**出典抜粋**:
サル痘改め「エムポックス」 日本でワクチンの臨床研究がスタート

米国ではすでにワクチンが登場している(C)ロイター

 サル痘改め「エムポックス」の感染がじわじわと広がっている。10月3日発表の感染症発生動向調査週報速報データ第38週(9月18~24日)によると、新たに2件増えて今年の累積件数は197件。9月29日までだと206件となった。

 人から人への感染経路は、感染した人の皮膚、体液、血液との接触ほか、対面での飛沫の長時間暴露や患者が使用した寝具などの接触のリスクがある。この中には性的接触を含む。性的接触による感染症といえば、どうしても163件増の1万957件に達した梅毒に目を奪われがちだが、新たな脅威は身近に迫りつつある。

収録項目:
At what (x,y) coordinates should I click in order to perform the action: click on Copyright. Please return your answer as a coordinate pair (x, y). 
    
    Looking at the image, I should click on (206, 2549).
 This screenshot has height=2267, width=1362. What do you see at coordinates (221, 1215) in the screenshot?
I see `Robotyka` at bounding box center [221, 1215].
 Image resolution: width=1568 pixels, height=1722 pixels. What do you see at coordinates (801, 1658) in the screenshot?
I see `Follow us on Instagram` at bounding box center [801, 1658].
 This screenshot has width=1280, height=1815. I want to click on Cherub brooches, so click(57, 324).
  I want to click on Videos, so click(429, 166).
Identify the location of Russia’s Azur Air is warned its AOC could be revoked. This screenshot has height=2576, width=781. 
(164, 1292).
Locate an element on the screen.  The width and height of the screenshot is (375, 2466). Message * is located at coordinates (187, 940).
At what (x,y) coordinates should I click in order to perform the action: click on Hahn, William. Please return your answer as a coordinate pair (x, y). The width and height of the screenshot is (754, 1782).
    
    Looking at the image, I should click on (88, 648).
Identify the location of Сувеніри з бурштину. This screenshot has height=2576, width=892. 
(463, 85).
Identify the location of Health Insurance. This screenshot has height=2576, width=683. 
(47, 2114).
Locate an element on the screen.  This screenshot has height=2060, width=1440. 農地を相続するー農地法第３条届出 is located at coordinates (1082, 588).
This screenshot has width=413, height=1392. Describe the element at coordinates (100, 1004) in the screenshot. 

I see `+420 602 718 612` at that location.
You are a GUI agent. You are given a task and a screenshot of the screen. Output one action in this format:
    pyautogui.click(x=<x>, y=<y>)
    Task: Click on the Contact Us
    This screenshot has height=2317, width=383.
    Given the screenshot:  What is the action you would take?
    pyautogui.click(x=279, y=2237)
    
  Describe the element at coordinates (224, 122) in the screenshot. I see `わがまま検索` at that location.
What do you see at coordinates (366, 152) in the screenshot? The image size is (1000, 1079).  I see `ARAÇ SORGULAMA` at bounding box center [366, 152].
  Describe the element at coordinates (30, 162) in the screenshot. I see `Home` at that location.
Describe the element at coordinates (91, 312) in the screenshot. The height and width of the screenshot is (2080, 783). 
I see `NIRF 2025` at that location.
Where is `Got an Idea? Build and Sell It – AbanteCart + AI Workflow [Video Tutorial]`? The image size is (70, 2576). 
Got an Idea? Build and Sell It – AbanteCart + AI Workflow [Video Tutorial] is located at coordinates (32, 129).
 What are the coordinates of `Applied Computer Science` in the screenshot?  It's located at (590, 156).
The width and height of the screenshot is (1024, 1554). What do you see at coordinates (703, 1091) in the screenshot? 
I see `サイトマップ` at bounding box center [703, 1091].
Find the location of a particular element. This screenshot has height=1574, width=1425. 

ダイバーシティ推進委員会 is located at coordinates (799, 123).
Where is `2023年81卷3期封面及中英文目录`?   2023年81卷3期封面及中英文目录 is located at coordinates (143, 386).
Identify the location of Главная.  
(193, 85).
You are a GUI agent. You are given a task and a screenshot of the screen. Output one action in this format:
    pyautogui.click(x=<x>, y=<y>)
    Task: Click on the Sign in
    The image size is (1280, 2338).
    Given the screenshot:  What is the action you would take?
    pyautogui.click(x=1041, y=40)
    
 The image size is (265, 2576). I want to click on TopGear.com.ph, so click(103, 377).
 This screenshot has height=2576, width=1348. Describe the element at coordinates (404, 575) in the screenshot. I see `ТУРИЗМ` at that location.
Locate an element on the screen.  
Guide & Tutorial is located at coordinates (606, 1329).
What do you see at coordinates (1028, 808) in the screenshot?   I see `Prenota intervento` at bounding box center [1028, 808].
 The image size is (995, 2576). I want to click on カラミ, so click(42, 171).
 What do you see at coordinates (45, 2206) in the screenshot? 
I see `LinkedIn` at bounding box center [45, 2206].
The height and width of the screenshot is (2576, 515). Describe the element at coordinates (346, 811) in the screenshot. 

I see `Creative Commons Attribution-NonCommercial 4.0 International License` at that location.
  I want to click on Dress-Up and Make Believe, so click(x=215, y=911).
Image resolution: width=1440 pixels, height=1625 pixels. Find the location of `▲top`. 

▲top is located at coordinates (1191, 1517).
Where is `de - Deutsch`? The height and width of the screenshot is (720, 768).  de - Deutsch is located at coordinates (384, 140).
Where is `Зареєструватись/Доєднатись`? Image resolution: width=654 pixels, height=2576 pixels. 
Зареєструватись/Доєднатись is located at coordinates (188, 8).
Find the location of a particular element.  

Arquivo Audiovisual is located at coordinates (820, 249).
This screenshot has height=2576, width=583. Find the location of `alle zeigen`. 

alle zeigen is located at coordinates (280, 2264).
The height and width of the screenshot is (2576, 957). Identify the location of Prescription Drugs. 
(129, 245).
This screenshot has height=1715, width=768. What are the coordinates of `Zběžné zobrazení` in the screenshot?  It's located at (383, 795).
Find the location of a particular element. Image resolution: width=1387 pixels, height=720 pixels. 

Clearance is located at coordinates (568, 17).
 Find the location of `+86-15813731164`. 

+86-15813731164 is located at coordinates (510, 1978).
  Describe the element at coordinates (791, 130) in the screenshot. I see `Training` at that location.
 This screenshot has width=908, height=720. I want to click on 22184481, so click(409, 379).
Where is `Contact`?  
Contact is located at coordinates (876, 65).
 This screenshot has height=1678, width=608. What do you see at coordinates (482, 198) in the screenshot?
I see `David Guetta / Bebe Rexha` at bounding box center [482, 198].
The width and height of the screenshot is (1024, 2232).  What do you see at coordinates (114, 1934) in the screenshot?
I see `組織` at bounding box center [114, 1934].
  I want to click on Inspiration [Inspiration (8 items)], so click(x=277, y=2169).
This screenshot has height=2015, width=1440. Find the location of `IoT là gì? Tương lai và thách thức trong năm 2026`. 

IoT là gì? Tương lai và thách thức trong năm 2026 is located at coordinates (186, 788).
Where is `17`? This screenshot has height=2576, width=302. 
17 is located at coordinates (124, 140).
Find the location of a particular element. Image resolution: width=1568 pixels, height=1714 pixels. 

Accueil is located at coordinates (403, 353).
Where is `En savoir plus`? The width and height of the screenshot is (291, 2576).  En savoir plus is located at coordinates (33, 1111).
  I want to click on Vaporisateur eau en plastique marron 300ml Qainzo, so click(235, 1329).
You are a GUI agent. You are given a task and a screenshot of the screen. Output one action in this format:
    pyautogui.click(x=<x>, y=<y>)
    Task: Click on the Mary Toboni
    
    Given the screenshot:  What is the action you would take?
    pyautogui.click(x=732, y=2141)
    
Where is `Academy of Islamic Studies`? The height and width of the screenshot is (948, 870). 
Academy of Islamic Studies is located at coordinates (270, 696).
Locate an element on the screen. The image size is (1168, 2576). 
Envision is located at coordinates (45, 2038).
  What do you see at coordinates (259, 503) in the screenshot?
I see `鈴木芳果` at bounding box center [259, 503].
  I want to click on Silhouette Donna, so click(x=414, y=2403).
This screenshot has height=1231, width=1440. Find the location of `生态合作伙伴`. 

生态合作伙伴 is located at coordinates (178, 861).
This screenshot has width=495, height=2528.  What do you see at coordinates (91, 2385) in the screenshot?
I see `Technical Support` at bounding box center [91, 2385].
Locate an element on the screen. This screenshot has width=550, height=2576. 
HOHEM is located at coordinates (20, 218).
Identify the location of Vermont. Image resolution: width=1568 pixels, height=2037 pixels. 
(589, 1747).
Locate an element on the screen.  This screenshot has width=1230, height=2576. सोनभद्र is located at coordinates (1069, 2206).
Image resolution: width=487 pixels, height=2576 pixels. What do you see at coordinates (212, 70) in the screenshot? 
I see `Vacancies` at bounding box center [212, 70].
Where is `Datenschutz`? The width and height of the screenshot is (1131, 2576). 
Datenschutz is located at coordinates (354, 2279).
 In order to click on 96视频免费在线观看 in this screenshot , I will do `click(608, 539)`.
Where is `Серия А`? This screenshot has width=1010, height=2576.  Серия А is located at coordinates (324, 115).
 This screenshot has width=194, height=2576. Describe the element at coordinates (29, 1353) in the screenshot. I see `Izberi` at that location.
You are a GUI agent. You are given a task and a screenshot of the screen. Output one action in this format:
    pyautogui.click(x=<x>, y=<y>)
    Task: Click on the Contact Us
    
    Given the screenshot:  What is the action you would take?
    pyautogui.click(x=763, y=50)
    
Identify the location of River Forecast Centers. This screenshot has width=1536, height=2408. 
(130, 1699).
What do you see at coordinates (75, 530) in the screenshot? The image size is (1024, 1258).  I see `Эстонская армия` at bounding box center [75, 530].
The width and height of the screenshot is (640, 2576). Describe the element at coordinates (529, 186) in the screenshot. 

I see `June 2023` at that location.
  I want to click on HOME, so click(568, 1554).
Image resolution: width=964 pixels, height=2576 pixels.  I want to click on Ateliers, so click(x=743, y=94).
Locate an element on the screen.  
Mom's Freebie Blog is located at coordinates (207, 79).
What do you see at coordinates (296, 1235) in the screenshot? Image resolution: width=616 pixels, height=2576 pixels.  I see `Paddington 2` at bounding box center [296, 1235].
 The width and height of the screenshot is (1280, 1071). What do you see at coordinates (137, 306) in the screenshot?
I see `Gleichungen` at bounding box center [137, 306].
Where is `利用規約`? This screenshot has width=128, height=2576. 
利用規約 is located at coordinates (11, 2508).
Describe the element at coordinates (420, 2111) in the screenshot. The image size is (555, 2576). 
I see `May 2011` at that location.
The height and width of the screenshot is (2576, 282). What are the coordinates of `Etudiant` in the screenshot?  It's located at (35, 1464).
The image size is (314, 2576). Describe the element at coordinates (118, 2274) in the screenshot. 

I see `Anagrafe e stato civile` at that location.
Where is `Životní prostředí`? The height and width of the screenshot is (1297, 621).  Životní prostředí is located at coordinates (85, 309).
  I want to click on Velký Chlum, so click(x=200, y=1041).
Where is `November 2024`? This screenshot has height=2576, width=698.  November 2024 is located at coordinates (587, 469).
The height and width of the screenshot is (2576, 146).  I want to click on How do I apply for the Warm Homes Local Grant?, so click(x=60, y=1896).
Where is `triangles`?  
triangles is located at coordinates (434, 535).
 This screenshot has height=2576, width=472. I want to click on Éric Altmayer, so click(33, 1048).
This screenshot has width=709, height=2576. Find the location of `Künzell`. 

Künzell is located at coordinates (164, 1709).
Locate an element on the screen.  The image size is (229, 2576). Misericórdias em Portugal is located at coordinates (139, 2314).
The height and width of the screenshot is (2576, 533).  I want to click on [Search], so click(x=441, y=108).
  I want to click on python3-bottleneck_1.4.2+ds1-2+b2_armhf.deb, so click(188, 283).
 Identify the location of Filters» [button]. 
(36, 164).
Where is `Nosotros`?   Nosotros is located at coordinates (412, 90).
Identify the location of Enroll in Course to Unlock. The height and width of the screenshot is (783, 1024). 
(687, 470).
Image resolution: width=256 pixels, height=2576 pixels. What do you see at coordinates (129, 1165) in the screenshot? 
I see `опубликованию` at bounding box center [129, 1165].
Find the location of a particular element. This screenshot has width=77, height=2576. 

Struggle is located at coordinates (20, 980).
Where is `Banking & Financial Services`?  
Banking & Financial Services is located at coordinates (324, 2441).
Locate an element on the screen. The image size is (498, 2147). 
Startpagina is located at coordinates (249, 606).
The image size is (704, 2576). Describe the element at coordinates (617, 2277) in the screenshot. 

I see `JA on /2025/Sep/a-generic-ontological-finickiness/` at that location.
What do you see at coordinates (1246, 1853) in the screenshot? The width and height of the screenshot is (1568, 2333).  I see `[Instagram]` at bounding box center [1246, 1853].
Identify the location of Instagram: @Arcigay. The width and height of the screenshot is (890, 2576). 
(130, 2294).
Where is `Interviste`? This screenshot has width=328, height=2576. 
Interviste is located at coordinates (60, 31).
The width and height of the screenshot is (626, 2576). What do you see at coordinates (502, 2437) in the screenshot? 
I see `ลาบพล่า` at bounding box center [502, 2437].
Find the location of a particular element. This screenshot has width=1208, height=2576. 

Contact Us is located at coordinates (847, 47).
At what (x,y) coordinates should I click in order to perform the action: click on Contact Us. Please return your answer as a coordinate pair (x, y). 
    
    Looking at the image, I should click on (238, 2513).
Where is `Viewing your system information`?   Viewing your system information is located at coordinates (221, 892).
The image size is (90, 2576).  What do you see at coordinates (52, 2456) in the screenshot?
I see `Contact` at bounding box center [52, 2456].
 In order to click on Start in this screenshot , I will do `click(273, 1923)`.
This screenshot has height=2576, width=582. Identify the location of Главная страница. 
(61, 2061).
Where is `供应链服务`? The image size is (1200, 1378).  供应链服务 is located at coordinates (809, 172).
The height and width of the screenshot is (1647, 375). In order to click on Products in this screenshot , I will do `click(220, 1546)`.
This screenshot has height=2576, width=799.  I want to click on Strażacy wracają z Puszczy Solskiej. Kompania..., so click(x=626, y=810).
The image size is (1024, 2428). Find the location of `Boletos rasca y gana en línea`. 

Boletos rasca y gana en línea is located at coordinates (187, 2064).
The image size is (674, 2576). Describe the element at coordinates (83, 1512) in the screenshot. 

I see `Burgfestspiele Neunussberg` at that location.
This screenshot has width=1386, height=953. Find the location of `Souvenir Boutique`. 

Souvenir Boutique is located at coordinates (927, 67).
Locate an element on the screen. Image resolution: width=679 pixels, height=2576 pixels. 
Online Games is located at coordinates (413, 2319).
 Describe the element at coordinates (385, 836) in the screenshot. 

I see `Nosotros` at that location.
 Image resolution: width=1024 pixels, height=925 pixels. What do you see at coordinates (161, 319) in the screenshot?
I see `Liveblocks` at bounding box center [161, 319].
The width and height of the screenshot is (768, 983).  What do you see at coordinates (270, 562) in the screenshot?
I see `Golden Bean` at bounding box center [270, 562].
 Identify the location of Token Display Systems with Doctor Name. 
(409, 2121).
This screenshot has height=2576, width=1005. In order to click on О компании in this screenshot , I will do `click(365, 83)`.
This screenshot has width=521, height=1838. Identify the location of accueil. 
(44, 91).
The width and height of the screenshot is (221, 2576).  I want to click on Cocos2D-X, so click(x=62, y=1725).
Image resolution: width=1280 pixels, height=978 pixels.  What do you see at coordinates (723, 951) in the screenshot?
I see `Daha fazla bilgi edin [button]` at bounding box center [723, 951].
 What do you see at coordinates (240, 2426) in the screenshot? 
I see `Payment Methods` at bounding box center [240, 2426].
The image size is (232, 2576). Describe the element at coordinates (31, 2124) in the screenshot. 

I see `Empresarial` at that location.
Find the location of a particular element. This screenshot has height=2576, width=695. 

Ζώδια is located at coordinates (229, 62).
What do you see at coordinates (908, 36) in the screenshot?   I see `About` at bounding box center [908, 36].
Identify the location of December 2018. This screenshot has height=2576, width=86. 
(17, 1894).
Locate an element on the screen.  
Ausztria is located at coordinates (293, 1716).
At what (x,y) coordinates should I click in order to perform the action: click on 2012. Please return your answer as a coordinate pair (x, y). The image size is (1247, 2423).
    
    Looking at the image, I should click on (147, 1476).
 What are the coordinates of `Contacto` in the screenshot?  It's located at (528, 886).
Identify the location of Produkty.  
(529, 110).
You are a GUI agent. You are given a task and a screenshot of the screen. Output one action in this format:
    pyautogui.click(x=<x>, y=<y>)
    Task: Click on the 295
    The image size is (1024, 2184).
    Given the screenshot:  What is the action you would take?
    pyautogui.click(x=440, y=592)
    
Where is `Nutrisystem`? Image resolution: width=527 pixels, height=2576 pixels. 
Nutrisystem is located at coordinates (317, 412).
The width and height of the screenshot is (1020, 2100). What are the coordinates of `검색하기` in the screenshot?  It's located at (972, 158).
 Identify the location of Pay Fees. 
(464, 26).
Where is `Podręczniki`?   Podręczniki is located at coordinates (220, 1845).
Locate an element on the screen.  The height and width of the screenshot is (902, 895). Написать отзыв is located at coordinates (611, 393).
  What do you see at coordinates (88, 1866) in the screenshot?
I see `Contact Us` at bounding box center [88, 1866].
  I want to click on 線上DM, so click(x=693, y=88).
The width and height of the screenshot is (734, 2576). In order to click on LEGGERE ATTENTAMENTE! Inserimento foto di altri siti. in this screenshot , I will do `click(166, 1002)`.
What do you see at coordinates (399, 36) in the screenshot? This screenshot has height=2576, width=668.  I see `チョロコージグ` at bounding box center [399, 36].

**情報の活用**:
• 1. エムポックスの記事によると、9月29日までのエムポックスの今年の累積件数は何件ですか。
• 2. エムポックスの記事のうち、「米国ではすでにワクチンが登場している(C)ロイター」から「な脅威は身近に迫りつつある。」までのすべてを、一字も変えずに書き出してください。
• 3. エムポックスの記事の最後の文に続く文章を書いてください。
上記の資料はこの作業には関係しません。

**番号付き解答**:
• 1. 206件です。

• 2.
米国ではすでにワクチンが登場している(C)ロイター

 サル痘改め「エムポックス」の感染がじわじわと広がっている。10月3日発表の感染症発生動向調査週報速報データ第38週(9月18~24日)によると、新たに2件増えて今年の累積件数は197件。9月29日までだと206件となった。

 人から人への感染経路は、感染した人の皮膚、体液、血液との接触ほか、対面での飛沫の長時間暴露や患者が使用した寝具などの接触のリスクがある。この中には性的接触を含む。性的接触による感染症といえば、どうしても163件増の1万957件に達した梅毒に目を奪われがちだが、新たな脅威は身近に迫りつつある。

• 3.
 第38週データによると、今年に入っての累積件数が最も多いのは東京都で148件。以下、大阪府19件、埼玉・神奈川5件、千葉4件、愛知・沖縄3件、茨城・鹿児島2件、群馬・静岡・奈良・広島・香川・高知各1件となっている。

 そもそもエムポックスは1970年にザイール(現在のコンゴ民主共和国)で動物から人への感染が初めて確認された人獣共通感染症。現在も中央アフリカから西アフリカにかけて流行しており、日本国内では感染症法上の4類感染に指定されている。